「日本経済新聞」は「世界は食べ続けられるか 温暖化と人口増が『飽食』脅かす」と題した記事を掲載した。要旨は下記の通り。
この60年で人々の食卓は豊かになった。国連食糧農業機関(FAO)のデータによると、1人あたりの1日の消費量(摂取可能な供給量)は2985キロカロリーと約1.4倍に増加した。経済成長で十分に食べられるようになっただけでなく、穀物から肉類へのシフトも急速に進んだ。
ところが飽食の時代に気候変動が影を投げかけた。近年は異常な高温、干ばつ、豪雨が各地で頻発した。小麦やコメの価格が高止まりしている。

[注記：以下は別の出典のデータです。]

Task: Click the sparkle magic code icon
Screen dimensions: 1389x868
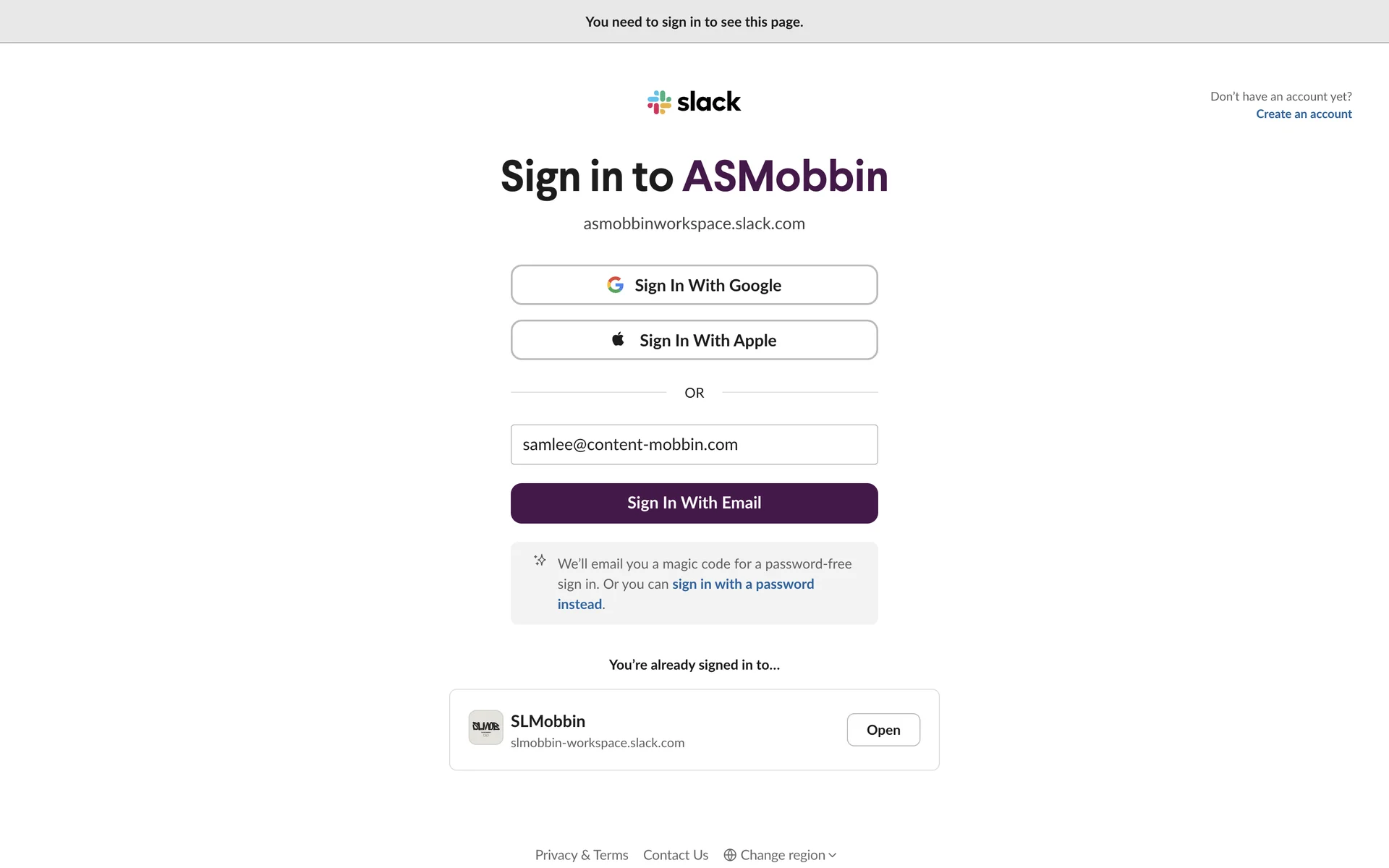Action: click(x=540, y=561)
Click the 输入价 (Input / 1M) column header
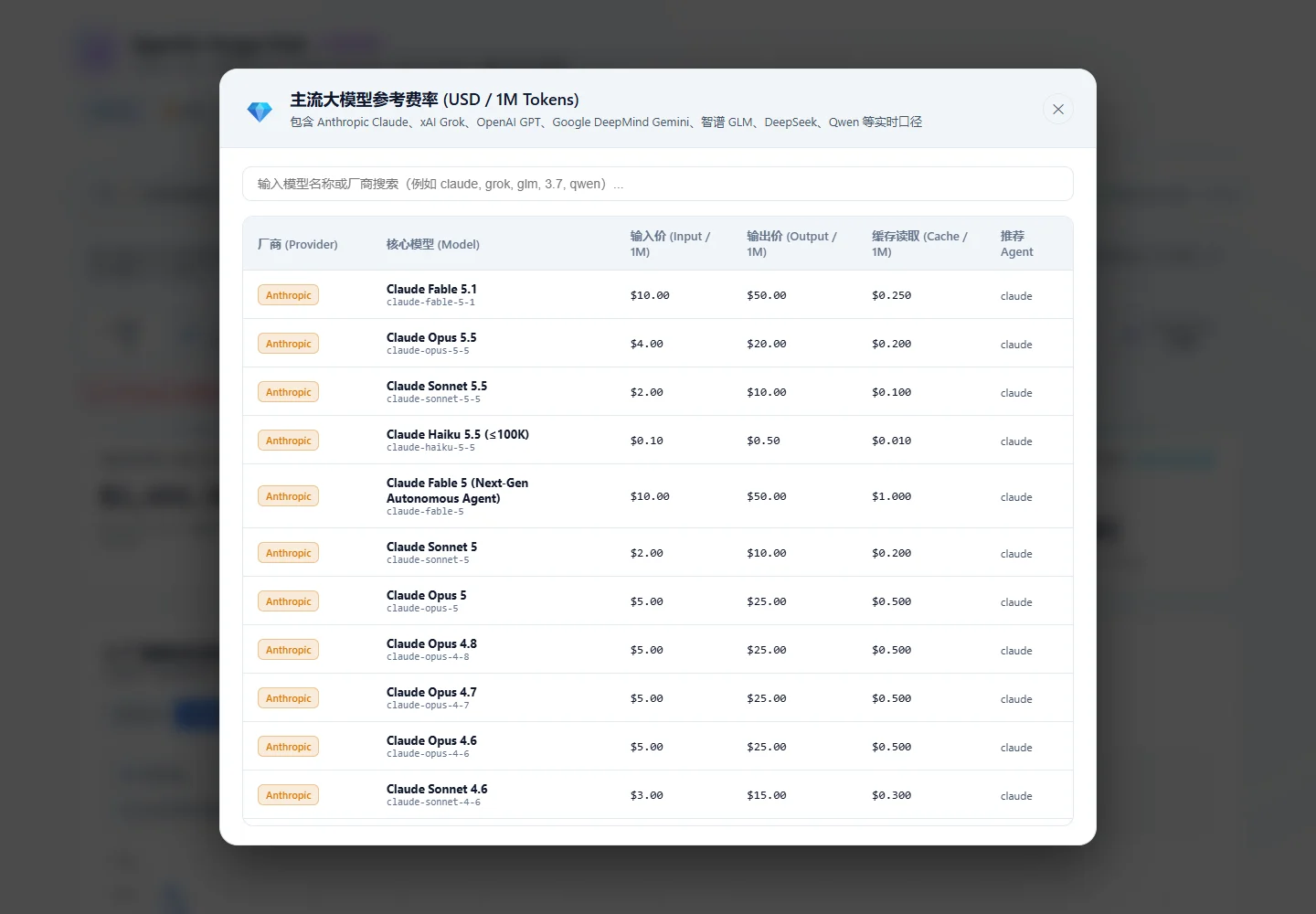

世界の食料システムは、爆発的に増える人口を農業の技術革新や農地開発が支える構図になっている。世界人口は1975年に40億人を突破してから、ほぼ12年毎に10億人ずつ増えている。小麦の生産量の増加このペースを上回り、60年で3.6倍以上に拡大した。
飛躍的な食料増産を可能にしたのは、化学肥料や農薬の使用と品種改良だ。ところが一分の国の輸出規制で肥料の供給は減少した。
世界人口は今世紀80年代まで増え続けるが、食料の増産には限界がある。食料不安の解消には食品ロスの削減が急務だ。現在、世界で生産された食料の約3分の1が無駄に捨てられている。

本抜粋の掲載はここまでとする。